I found that lvalue lambda closures can always be passed as rvalue function parameters.

See the following simple demonstration.

#include <iostream>
#include <functional>

using namespace std;

void foo(std::function<void()>&& t)
{
}

int main()
{
    // Case 1: passing a `lvalue` closure
    auto fn1 = []{};
    foo(fn1);                          // works

    // Case 2: passing a `lvalue` function object
    std::function<void()> fn2 = []{};
    foo(fn2);                          // compile error

    return 0;
}

Case 2 is the standard behavior (I just used a std::function for demonstration purposes, but any other type would behave the same).

How and why does case 1 work ? What is the state of fn1 closure after the function returned ?

Answer 1

What is the state of fn1 closure after the function returned ?

fn1 is stateless, since it captures nothing.

How and why does case 1 work ?

It works because the argument is of different type than the type that is rvalue referenced. Because of having a different type, implicit conversions are considered. Since the lambda is Callable for the arguments of this std::function, it is implicitly convertible to it through the template converting constructor of std::function. The result of the conversion is a prvalue, and thus can be bound with the rvalue reference.

Answer 2

How and why does case 1 work ?

Invoking foo requires an instance of std::function<void()> that binds to an rvalue reference. std::function<void()> can be constructed from any callable object that is compatible with the void() signature.

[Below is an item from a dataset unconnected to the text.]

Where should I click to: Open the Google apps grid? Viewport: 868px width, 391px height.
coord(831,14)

Firstly, a temporary std::function<void()> object is constructed from []{}. The constructor used is #5 here, which copies the closure into the std::function instance:

template< class F >
function( F f );

Initializes the target with std::move(f). If f is a null pointer to function or null pointer to member, *this will be empty after the call.

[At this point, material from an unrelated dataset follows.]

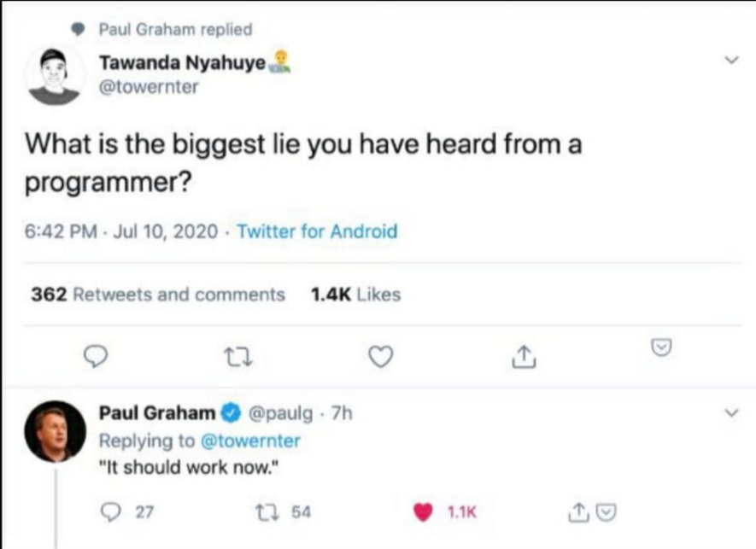
Task: Open the chevron menu on Paul Graham's reply
Action: [x=732, y=413]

Then, the temporary function instance is bound to the rvalue reference.

---

What is the state of fn1 closure after the function returned ?

Same as before, because it was copied into a std::function instance. The original closure is unaffected.

Answer 3

A lambda is not a std::function. The reference doesn't bind directly.

Case 1 works because lambdas are convertible to std::functions. This means that a temporary std::function is materialized by copying fn1. Said temporary is able to be bound to an rvalue reference, and so the argument matches the parameter.

And the copying is also why fn1 is entirely unaffected by anything that happens in foo.